__RECORDS TO PROCESS__:
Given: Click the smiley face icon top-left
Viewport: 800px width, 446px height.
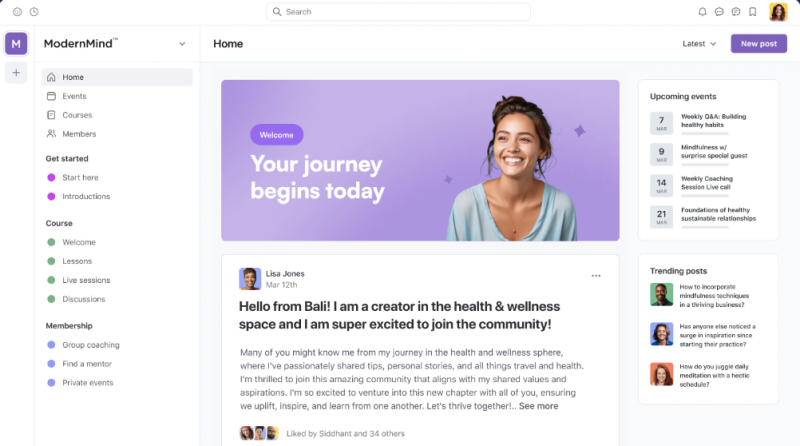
...
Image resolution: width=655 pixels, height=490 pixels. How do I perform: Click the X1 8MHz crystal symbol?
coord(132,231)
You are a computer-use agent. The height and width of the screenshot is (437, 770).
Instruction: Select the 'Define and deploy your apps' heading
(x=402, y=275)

__TASK TO COMPLETE__: Repeat word for word the lines above that run from the line containing "Given: Click the smiley face icon top-left" through the line containing "Viewport: 800px width, 446px height.", both ends included, and nothing else.

__PROBLEM SOLUTION__:
Given: Click the smiley face icon top-left
Viewport: 800px width, 446px height.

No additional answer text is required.